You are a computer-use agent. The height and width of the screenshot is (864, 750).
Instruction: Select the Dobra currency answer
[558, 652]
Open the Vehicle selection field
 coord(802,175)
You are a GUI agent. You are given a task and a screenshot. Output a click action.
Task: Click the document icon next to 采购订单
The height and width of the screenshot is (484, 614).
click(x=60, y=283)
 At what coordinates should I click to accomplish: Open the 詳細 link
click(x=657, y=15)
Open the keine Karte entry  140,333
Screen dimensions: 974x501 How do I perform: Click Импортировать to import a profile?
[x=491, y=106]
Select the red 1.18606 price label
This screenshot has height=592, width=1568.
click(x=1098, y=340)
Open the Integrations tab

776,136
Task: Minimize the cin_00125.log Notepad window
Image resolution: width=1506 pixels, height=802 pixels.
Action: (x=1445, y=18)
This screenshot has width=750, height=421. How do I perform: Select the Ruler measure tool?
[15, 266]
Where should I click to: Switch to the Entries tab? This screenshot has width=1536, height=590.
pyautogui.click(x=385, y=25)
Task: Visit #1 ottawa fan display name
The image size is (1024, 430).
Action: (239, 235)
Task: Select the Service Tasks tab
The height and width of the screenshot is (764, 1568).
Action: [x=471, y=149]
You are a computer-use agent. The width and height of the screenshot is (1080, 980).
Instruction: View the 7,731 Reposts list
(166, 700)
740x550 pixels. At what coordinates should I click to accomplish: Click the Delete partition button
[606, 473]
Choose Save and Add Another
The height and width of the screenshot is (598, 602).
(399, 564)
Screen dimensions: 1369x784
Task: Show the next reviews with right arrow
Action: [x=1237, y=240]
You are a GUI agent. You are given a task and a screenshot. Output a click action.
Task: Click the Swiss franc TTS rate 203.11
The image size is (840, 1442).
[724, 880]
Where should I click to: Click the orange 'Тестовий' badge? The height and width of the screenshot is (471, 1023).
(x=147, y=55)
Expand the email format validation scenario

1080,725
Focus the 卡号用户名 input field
══════════════════════════════
> **Given problem**
Rewrite all of the records above, replacing every "tab" with "panel" and keeping everything else the same.

> **Solution to this task**
You are a computer-use agent. The height and width of the screenshot is (864, 750).
Instruction: Select the Dobra currency answer
[558, 652]
Open the Vehicle selection field
 coord(802,175)
You are a GUI agent. You are given a task and a screenshot. Output a click action.
Task: Click the document icon next to 采购订单
The height and width of the screenshot is (484, 614).
click(x=60, y=283)
 At what coordinates should I click to accomplish: Open the 詳細 link
click(x=657, y=15)
Open the keine Karte entry  140,333
Screen dimensions: 974x501 How do I perform: Click Импортировать to import a profile?
[x=491, y=106]
Select the red 1.18606 price label
This screenshot has height=592, width=1568.
click(x=1098, y=340)
Open the Integrations panel

776,136
Task: Minimize the cin_00125.log Notepad window
Image resolution: width=1506 pixels, height=802 pixels.
Action: (x=1445, y=18)
This screenshot has width=750, height=421. How do I perform: Select the Ruler measure tool?
[15, 266]
Where should I click to: Switch to the Entries panel? This screenshot has width=1536, height=590.
pyautogui.click(x=385, y=25)
Task: Visit #1 ottawa fan display name
The image size is (1024, 430).
Action: (239, 235)
Task: Select the Service Tasks panel
The height and width of the screenshot is (764, 1568).
Action: [x=471, y=149]
You are a computer-use agent. The width and height of the screenshot is (1080, 980).
Instruction: View the 7,731 Reposts list
(166, 700)
740x550 pixels. At what coordinates should I click to accomplish: Click the Delete partition button
[606, 473]
Choose Save and Add Another
The height and width of the screenshot is (598, 602).
(399, 564)
Screen dimensions: 1369x784
Task: Show the next reviews with right arrow
Action: [x=1237, y=240]
You are a GUI agent. You are given a task and a screenshot. Output a click action.
Task: Click the Swiss franc TTS rate 203.11
The image size is (840, 1442).
[724, 880]
Where should I click to: Click the orange 'Тестовий' badge? The height and width of the screenshot is (471, 1023).
(x=147, y=55)
Expand the email format validation scenario

1080,725
Focus the 卡号用户名 input field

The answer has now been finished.